I've been fortunate enough to have had a regular casual group for several years. In such groups you see a metagame develop and get to understand different people's tastes. You may even pick up on what a new deck of theirs is likely planning to do (remember the guy who managed to figure out I was on combo based on me playing Wild Growth?). You also get to understand their thought processes, plays they're likely to make (good and bad), and their reputation with the other players.

Ultimately, you realize that people are watching you too, and that you also have a reputation within the group.

During games I generally leave people alone, but will retaliate fiercely if you come for me or are known to play something that ruins games, like Armageddon.

In deckbuilding I tend to prioritize synergy over raw power (that innocuous-looking card will probably prove stronger than expected), and often go for strategies off the beaten track. Where Jason Alt preaches building decks at 75% power level, I tend to choose an underpowered strategy and then build it to its full potential. I'm also known for being knowledgeable on deck building, so people seek my advice on their decks.

Concerning politics, I'm known to keep my word even if it costs me the game, though I generally phrase things to leave wiggle room. People know me to pretend to be weaker than I am (I've been compared to the emperor of Star Wars). People also expect me to have a good understanding of the current board state, so any advice I give is generally sound (even if I'm understating my own capabilities to elicit someone else to act).

This reputation has been crafted carefully, and it carries certain benefits. My reputation makes people less likely to attack me, more likely to listen to me, less likely to play tons of mana acceleration (I always recommend against it), and more likely to trust me when I make a promise or threat.

A Trader's Reputation

Holistic WisdomBy now I imagine you're all wondering how this is relevant to Magic finance. I see many parallels between free-for-all multiplayer games and trading in Magic cards. In both contexts your reputation is essential. It will heavily influence any deal you make, whether with opponents or trade partners.

You want the person you trade with to like and trust you. Not only for the purposes of completing the current trade, but also to make sure they come back and bring their friends. Someone who likes you is more likely to make a trade in your favor, but it's the repeat business that truly matters. After all, you can shear a sheep many times but kill it for meat only once.

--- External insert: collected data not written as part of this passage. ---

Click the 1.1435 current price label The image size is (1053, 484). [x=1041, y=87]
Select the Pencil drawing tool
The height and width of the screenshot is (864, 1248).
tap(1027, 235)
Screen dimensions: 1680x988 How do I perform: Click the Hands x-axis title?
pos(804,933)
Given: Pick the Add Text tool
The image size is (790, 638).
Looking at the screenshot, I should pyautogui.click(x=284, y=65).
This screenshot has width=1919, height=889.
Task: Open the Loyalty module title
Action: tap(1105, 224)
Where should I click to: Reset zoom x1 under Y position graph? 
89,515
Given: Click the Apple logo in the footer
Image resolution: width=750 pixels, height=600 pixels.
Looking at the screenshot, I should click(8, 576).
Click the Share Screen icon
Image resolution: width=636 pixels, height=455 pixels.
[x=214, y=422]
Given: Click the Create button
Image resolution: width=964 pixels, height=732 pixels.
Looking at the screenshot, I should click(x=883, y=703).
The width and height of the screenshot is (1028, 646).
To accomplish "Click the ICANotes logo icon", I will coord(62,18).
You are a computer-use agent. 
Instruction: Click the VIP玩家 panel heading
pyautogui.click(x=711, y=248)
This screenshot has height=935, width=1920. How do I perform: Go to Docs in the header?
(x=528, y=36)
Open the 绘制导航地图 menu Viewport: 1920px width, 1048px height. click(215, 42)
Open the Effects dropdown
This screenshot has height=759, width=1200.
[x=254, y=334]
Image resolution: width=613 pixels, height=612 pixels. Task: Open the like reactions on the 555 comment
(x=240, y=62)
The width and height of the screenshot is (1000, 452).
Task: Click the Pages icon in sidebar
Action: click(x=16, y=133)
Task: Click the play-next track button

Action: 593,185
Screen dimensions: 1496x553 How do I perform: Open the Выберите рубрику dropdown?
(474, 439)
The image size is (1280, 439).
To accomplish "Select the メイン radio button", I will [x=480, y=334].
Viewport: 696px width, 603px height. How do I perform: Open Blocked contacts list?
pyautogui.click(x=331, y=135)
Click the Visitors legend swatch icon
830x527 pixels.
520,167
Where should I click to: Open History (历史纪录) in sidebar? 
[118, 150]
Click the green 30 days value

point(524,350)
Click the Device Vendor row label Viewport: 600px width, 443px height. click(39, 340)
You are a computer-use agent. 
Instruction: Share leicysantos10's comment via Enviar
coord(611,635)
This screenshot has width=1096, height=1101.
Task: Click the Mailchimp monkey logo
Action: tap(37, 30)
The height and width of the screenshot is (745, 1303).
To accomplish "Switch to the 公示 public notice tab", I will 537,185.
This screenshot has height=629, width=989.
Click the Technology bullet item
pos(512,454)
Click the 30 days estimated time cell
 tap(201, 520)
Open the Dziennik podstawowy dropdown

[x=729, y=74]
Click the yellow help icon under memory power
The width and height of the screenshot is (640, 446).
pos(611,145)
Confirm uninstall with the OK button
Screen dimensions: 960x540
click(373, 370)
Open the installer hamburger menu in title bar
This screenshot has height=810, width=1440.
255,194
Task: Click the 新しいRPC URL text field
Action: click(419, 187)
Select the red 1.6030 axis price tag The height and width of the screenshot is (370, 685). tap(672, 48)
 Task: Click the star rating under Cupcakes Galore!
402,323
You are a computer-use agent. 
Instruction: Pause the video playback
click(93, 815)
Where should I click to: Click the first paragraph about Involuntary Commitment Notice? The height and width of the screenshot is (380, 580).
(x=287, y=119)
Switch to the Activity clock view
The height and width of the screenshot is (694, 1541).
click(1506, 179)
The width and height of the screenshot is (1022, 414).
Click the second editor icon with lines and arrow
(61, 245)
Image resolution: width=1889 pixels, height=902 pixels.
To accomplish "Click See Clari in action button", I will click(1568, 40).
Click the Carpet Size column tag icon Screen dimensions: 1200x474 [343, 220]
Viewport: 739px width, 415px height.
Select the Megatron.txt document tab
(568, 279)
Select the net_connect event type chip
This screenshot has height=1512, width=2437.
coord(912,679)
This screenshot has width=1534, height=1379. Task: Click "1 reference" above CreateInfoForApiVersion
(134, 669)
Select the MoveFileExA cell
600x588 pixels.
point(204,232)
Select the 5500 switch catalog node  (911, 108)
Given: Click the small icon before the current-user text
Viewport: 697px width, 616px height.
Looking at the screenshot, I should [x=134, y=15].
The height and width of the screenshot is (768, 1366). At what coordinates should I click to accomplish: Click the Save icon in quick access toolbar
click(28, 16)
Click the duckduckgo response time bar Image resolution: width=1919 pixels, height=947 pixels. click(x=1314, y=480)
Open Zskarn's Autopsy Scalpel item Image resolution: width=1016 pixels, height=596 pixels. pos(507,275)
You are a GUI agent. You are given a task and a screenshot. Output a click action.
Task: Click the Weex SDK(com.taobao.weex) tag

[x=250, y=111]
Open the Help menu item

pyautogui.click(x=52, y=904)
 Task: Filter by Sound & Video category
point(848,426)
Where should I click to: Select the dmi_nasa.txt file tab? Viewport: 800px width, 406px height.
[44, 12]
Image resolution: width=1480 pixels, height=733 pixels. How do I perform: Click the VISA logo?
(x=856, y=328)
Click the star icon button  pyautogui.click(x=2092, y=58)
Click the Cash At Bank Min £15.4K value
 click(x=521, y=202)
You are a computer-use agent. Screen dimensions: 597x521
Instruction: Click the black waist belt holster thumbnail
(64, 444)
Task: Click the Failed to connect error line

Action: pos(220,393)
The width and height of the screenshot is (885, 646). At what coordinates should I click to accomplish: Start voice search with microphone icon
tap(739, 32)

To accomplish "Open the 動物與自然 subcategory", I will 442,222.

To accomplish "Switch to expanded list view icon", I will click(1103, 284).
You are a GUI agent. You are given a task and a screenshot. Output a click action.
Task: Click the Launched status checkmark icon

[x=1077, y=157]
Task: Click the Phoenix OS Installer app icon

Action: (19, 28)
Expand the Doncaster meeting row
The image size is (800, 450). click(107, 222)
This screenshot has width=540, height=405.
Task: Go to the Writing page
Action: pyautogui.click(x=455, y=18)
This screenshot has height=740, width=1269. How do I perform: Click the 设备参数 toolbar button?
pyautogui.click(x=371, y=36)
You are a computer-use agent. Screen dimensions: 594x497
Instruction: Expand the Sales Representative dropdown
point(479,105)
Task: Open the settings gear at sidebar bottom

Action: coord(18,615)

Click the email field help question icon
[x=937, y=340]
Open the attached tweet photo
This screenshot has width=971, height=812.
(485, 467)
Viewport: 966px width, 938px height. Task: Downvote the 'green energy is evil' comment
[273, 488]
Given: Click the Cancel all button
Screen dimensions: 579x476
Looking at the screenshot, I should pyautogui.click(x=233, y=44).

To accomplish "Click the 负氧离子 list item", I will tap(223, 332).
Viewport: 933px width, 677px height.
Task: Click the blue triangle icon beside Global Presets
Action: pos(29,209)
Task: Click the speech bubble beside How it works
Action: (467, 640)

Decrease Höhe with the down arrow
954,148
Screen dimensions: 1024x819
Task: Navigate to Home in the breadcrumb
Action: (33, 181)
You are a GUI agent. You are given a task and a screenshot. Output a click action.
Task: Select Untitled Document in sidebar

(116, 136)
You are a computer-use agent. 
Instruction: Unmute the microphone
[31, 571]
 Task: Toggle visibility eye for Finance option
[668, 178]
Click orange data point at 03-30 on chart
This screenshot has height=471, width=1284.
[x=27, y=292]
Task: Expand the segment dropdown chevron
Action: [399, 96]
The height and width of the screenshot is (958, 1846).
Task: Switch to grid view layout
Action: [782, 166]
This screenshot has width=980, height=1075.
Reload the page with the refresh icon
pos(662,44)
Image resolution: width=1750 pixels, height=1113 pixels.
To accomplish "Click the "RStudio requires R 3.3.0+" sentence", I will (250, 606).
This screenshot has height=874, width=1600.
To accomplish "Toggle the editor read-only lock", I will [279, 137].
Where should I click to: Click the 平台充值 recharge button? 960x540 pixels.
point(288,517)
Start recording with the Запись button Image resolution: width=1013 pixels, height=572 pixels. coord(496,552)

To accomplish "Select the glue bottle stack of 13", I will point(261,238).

As such, it's important to keep your reputation in mind when trading. Following a few simple practices will help you establish the rapport you want in your trading circles. What follows are the ones I see as most important.

Engage in Casual Talk


You want to make your trade partners comfortable and find out what they could be interested in. Fortunately, asking them about the deck they'd like to improve, or whatever other reason they may have for trading with you, should cover both. Similarly, when looking at a collection to purchase, I have found it beneficial to ask them what deck they used to play. Hopefully they remember you being pleasant and come back, or recommend you to others.

Suggest Other Cards


This is where it pays to know a lot of cards. You'll get the opportunity to make the deal bigger and better, possibly even to move a card that's been sitting in your binder for a while. You'll leave the impression of trying to help them, as well as being the go-to person for obscure cards. Of course, moving cards that are just taking up valuable binder space into cards you prefer is great anyway.

Include Throw-ins


Got some low-value stuff that fits their plans? Leave it with them to remind them of your trade whenever they see it. Consider letting beginners just rummage through bulk for things they like, and they're bound to remember you. Meanwhile, more accomplished players will see you as the good guy you are. A good reputation is definitely worth a few cents here and there.

Do the Work


We all know the trick of asking the other party for their prices and jumping on cards they seem to undervalue. Many players are discouraged from trading because this either takes up their time or causes them to end up in bad deals. Of course, you already know what you value cards at, and can easily make a decent proposal. Don't hesitate to do this to make their lives easier.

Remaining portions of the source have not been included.